As the Fed and other central banks work through these logistical issues, Wall Street is growing in anticipation of what the future will hold. The race towards digital money 2.0 is on, said Citigroup in a report. Some have framed it as a digital space race or new Cold War in digital currency. It does n't have to be a digital game- there's a lot of room for the entire zero pie to grow. There, however, has been at least the semblance of a race, and China is perceived as taking the early lead. With the launch of a digital yuan last year, some fear that China's edge could eventually undermine the dollar's status as the world's reserve currency. Though China has said that this is not its aim, a Bank of America report notes that issuing digital dollars would help the U.S. currency remain highly competitive relative to other currencies. CBDCs offer the benefits of improving financial transactions, without the adverse side effects of crypto currencies, wrote Bank of America economist Anna Zhou. Numerous other nations have moved forward on projects, after the Bahamas was first with its Sand Dollar. The Fed is currently working on a joint project with the Massachusetts Institute of Technology to assess the efficacy of a digital dollar, though there is n't a specific timetable on when or when the US central bank will move forward. There are many difficult and complex policy choices to make and design choices that you have to make, said Fed Chairman Jerome Powell in a recent interview on CBS 60 Minutes. We have not made a decision to do this again because of the question, is it going to benefit the people that we serve? And we need to answer this question well. In a paper on the topic, Greg Baer, CEO of the Bank Policy Institute, an industry lobbying group, cautioned about a potential degradation of the traditional banking system. He added that the impact on economic growth could be steady unless the central bank also assumed responsibility for lending or became a regular source of funding for banks. The path ahead is currently uncertain and design choices could drive very different outcomes, wrote Baer. He noted the caution of the European Central Bank and how that contrasts with the more precipitous action by the Fed. 'Cash is going to go the Way of the Dodos '' The ECB is moving ahead with its project on britcoin, though it has said that it will be simply a digital currency conduit for banks which would act as intermediaries for banks.

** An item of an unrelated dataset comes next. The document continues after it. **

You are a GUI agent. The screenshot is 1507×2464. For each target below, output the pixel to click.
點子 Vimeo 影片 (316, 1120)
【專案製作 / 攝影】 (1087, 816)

This 'brick' would be tied to the value of the pound to eliminate holding it as an asset from to earn profit.
There could be a wider investment in the UK tech sector and lower transaction costs for international businesses, said Jeremy Thomson-Cook, chief economist at international business payments specialist Equals Money. I think this legitimizes the belief that cash is going the way of the dodo and that the wider payment landscape will be entirely online within the next decade apart from incidentals or quixotic spending, Thomson-Cook said.